Esto es lo que David Baron escribe: «La expresión “tres días y tres noches” es un lenguaje del Antiguo Testamento introducido en el Nuevo Testamento, y no quiere decir necesariamente, tres días completos y tres noches completas, pero así en números redondos, es un periodo de alrededor de tres días[1]. En el caso de Jonás, continúa diciendo Baron, no tenemos forma de saber cuánto tiempo estuvo dentro del vientre del pez.
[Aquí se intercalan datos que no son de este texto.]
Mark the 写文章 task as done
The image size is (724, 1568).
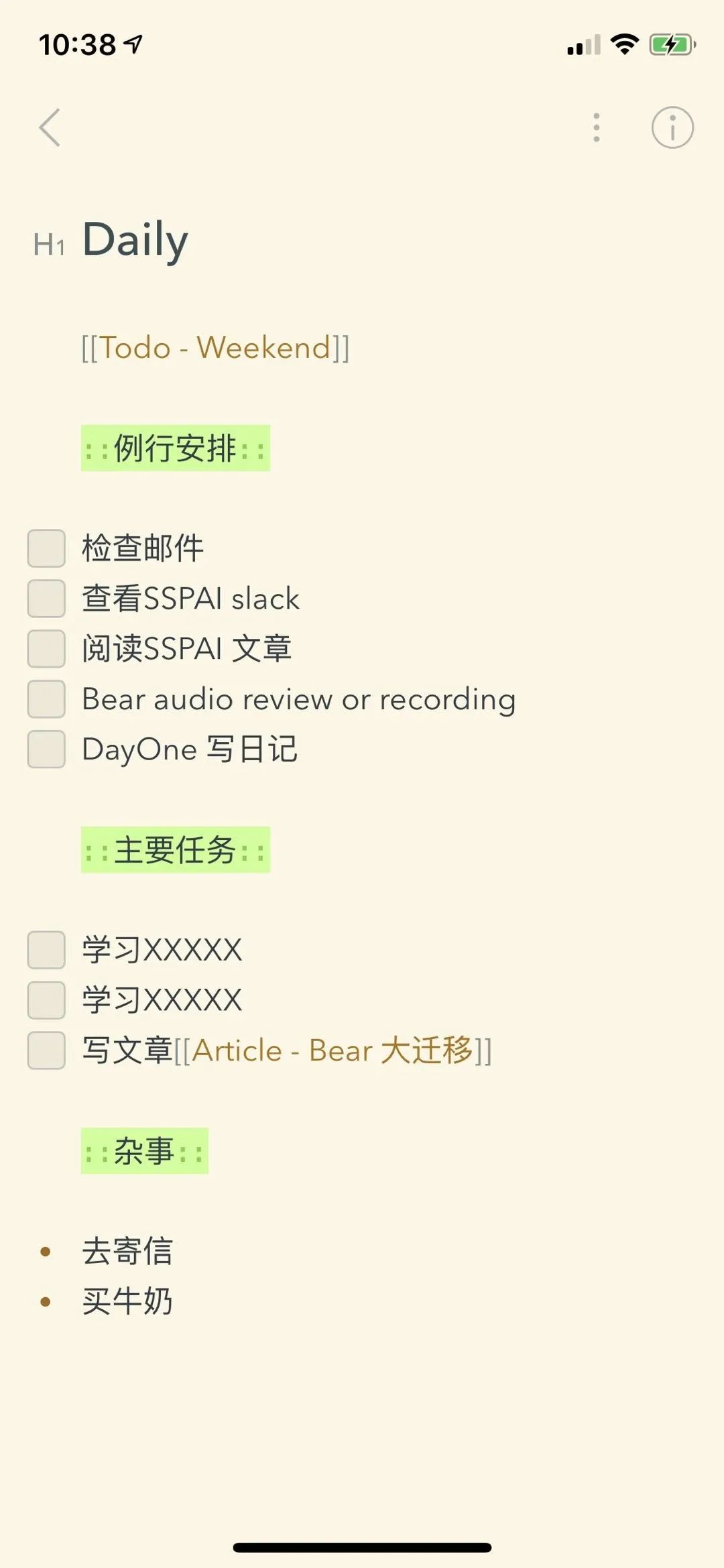click(x=46, y=1050)
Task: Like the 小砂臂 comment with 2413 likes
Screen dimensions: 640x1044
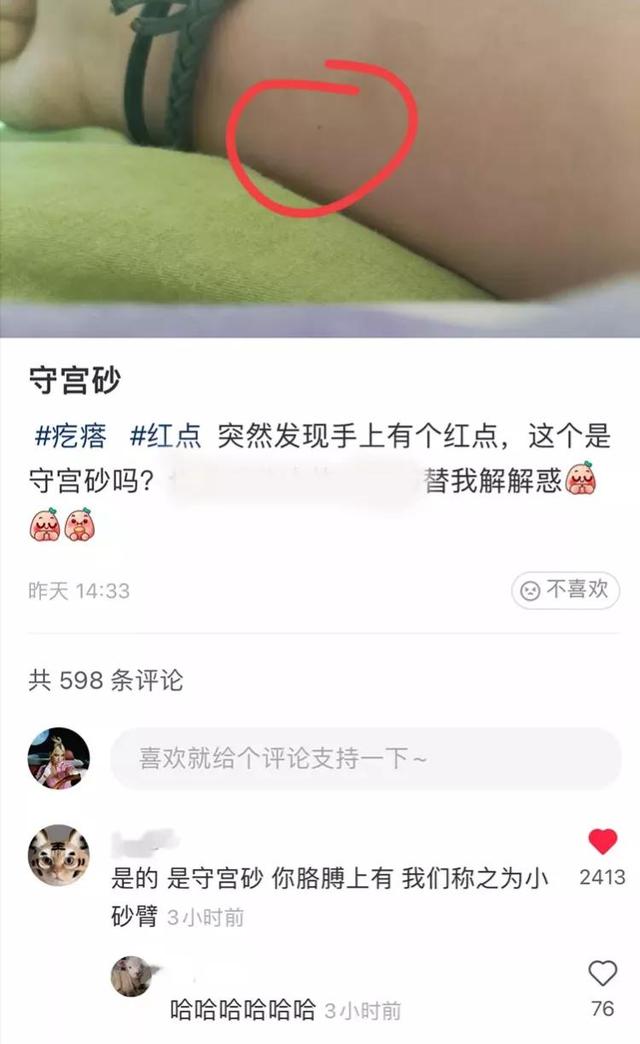Action: (x=603, y=842)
Sin embargo, puede ser comprobado por otros escritos: por ejemplo, en el libro de Ester leemos que Ester le dice a Mardoqueo: “Ve y reúne a todos los judíos que se hallan en Susa, y ayunad por mí, y no comáis ni bebáis en tres días, noche y día; yo también con mis doncellas ayunaré igualmente… Aconteció que al tercer día entró enfrente del aposento del Rey Asuero”»[2]. A este argumento, él añade: «Debo señalar también el hecho de que los judíos que escucharon al Señor usando esta expresión, no entendieron literalmente lo que significaba “tres días y tres noches” porque después de la crucifixión fueron a Pilato diciendo: “Señor, nos acordamos que aquel engañador dijo, viviendo aún: ‘Después de tres días resucitaré’. Manda, pues, que se asegure el sepulcro hasta el tercer día”»[3]. Así pues, vemos que a través del Antiguo y el Nuevo Testamento, parte de un día se cuenta como un día completo. Por eso, concluye Baron: «Se puede decir que Jesús estuvo en la tumba “tres días y tres noches”: viernes, al cual legalmente le pertenecería la noche de lo que llamaríamos jueves; sábado, que consistiría en la noche del viernes y el día del sábado; y el domingo al cual pertenecería la noche del sábado y el amanecer del mismo domingo»[4].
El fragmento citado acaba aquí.